- Exercise requirements -
Beginning with the line that contains "[Search magnifier button] (144, 40)", transcribe every line through the end of the entries exactly as written, and reproduce nothing else.

Stored items from a collection:
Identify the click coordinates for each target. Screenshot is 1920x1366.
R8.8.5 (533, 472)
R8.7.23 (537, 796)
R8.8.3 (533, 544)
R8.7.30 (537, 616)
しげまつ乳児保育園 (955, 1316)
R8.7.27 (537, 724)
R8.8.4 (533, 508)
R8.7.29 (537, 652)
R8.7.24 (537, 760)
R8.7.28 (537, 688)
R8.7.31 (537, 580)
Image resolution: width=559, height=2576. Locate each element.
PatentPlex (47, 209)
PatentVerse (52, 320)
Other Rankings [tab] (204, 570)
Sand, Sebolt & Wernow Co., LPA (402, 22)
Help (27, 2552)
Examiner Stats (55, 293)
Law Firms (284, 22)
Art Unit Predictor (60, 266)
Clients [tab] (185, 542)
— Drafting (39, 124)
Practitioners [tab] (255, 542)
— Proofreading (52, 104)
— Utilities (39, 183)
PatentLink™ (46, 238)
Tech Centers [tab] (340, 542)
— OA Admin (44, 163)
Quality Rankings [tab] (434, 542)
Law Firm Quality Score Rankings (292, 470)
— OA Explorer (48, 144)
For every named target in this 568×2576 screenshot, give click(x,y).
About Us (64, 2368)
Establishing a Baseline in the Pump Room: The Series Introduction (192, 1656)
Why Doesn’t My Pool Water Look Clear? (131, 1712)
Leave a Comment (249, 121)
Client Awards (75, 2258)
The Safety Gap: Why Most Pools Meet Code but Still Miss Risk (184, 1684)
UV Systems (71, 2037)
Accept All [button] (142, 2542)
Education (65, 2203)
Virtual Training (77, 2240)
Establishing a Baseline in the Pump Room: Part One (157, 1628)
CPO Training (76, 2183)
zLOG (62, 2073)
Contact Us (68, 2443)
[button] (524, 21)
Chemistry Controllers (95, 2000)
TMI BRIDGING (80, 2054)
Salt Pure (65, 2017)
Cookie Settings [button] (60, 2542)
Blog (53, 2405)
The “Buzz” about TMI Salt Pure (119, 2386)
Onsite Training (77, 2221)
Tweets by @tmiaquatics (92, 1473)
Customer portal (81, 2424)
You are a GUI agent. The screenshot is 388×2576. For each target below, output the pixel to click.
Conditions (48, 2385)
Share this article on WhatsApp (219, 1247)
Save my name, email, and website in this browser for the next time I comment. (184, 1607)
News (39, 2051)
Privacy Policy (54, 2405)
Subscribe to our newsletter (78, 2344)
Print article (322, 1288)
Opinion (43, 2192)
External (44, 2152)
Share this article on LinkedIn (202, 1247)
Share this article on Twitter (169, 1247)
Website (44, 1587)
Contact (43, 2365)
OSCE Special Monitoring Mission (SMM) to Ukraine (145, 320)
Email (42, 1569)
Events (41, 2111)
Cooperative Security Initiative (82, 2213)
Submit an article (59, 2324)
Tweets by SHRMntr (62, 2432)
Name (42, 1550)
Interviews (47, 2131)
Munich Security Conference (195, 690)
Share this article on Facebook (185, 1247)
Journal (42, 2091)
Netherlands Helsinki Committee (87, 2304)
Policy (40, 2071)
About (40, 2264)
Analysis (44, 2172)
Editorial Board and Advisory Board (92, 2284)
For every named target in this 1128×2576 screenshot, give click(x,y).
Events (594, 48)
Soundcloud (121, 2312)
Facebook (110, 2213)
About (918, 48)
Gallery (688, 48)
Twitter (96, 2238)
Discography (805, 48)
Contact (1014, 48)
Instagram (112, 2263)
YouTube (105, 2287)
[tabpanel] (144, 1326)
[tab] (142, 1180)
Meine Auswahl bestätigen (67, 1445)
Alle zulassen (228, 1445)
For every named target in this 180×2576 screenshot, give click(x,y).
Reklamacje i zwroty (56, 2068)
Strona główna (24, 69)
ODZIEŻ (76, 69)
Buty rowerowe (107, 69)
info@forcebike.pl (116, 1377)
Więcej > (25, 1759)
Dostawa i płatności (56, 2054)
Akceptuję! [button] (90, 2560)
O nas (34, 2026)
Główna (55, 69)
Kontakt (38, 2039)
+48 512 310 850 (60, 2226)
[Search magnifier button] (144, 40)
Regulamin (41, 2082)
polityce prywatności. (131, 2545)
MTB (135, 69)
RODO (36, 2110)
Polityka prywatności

- Output of the exercise -
[Search magnifier button] (144, 40)
Regulamin (41, 2082)
polityce prywatności. (131, 2545)
MTB (135, 69)
RODO (36, 2110)
Polityka prywatności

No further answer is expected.